- OPECプラスの4月の生産量は日量162.9万バレル減少し、目標合計を日量990.8万バレル下回りました。
- イランとウクライナでの戦争による製油所の停止により、世界の製油能力の約9%がオフラインとなり、燃料供給が逼迫しています。
- OPECプラス 4月の生産量対クォータ

世界の石油市場は深刻な供給ショックに直面しており、日量1,400万バレルを超える生産がオフラインとなっています。この影響で、指標となる北海ブレント原油は4年ぶりの高値となる1バレル126ドルまで急騰しました。

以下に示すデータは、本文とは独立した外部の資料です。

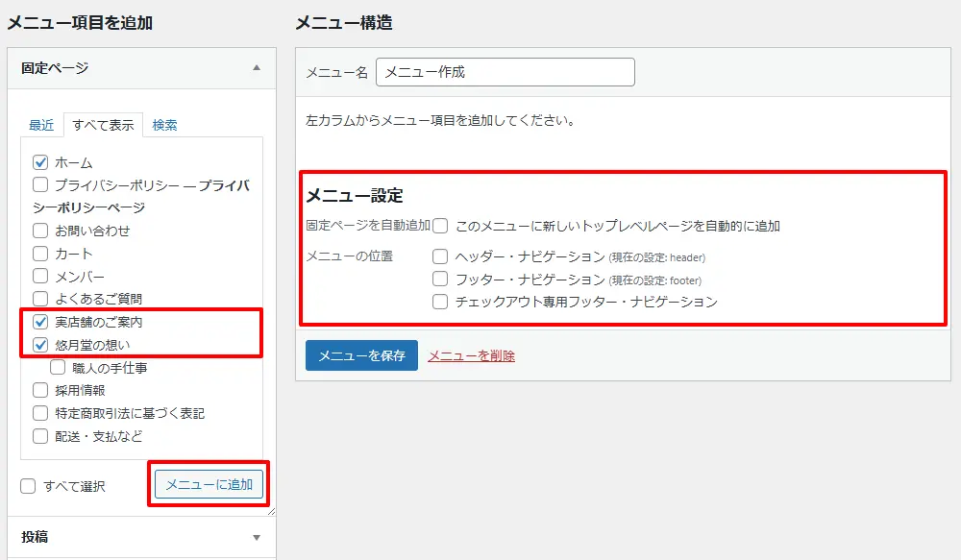Assign menu to ヘッダー・ナビゲーション location

pyautogui.click(x=440, y=256)
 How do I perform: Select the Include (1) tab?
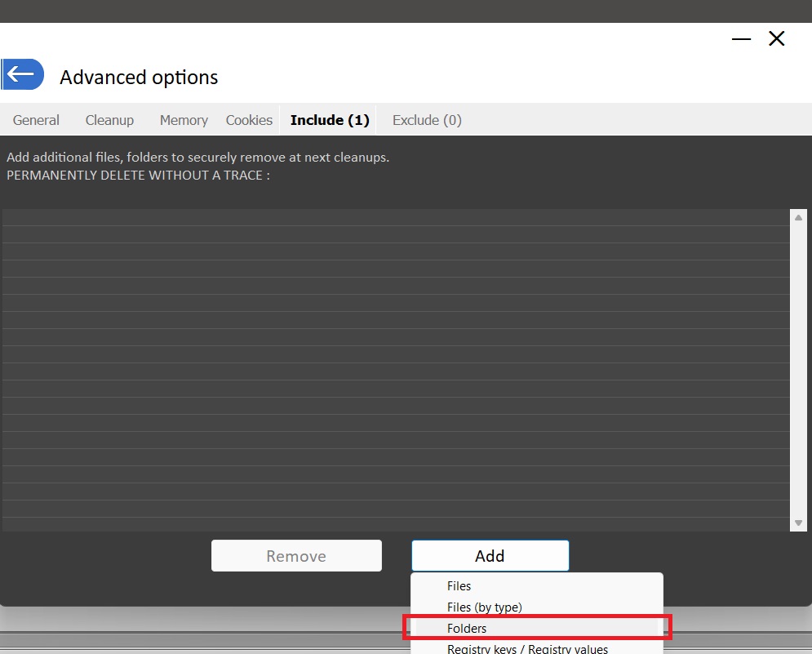[x=330, y=120]
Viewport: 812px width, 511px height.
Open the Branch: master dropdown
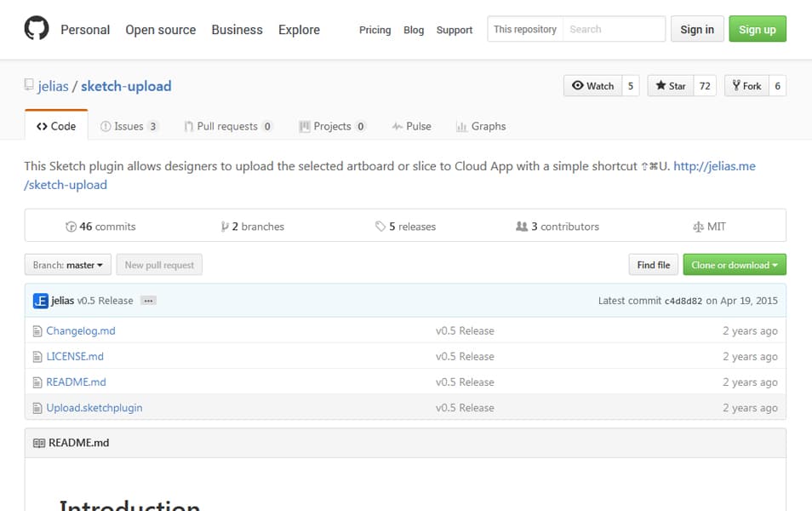point(68,265)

国際エネルギー機関(IEA)によると、OPECプラスによる大幅な減産と激化する地政学的紛争の組み合わせにより、市場から10億バレル以上の石油が失われました。
サクソバンクのアナリスト、オーレ・ハンセン氏はロイターに対し、「現在の供給逼迫は、石油製品市場を支え続けるだろう。特に製油所が受けたダメージを考慮すればなおさらだ」と語りました。
供給不足は主に2つの要因によって引き起こされています。OPECプラス同盟による自発的・非自発的な減産と、イランおよびウクライナでの戦争による製油インフラへの甚大な被害です。OPECプラス諸国の4月の生産量は、集団クォータを日量990.8万バレル下回り、サウジアラビアは339.8万バレル、ロシアは58万バレルの不足となりました。

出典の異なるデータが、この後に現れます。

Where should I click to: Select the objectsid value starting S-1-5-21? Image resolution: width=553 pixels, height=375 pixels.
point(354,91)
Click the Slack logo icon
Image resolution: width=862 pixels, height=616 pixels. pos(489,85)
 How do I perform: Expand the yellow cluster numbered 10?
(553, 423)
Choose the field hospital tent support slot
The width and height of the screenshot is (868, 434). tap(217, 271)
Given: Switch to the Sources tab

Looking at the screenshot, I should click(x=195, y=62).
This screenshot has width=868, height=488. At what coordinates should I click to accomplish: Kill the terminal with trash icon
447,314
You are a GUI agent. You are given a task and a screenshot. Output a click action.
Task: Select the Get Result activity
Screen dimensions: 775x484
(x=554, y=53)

この不足は世界のエネルギー安全保障にとって大きな課題となっており、IEAは供給不足により市場の回復が2027年まで遅れる可能性があると警告しています。同機関は、湾岸諸国の製油所での処理量が今年は2025年比で日量90万バレル減の870万バレルに落ち込むと予想しており、ロシアの原油処理予測も下方修正しました。
イランとウクライナでの戦争は、世界の石油製油に対し、新型コロナウイルスのパンデミック以来最大の打撃を与えました。攻撃により、世界の製油能力の約9%、日量約969万バレルが停止しました。中東では20の製油所が攻撃を受けるか、予防的閉鎖を余儀なくされ、日量230万バレル以上の能力が失われました。これには、サウジアラビア最大の日量55万バレルのラス・タヌラ(Ras Tanura)製油所も含まれます。

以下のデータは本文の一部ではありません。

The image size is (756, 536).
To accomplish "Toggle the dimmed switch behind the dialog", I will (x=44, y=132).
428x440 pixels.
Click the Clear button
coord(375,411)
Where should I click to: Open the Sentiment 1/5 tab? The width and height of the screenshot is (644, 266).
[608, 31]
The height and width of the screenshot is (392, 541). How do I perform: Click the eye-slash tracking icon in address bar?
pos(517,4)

ロシアでは、ウクライナによるドローン攻撃により、1月から5月の間に日量約70万バレルの原油処理能力が停止しました。この停止はディーゼル燃料やジェット燃料に不均衡な影響を与えており、アジアを地域的な余剰から不足へと反転させ、欧州のガソリン価格を過去最高値に押し上げています。
需要を満たすため、製油業者やトレーダーは約5億バレルの原油および燃料在庫の取り崩しを余儀なくされており、トタルエナジーズのパトリック・プヤンネCEOは、この数字が10億バレルまで上昇する可能性があると述べました。「たとえ戦争がすぐに終わったとしても、価格は高水準に留まると予想される」と同氏は述べています。
IEAは、湾岸諸国からの供給が完全に代替されない場合、欧州は早ければ6月にもジェット燃料不足に直面する可能性があると警告しました。この不足を反映するように、Kplerのデータによると、ナイジェリアの新しい日量65万バレルのダンゴート(Dangote)製油所は、4月に欧州へのジェット燃料輸出をほぼ倍増させました。
この記事は情報提供のみを目的としており、投資アドバイスを構成するものではありません。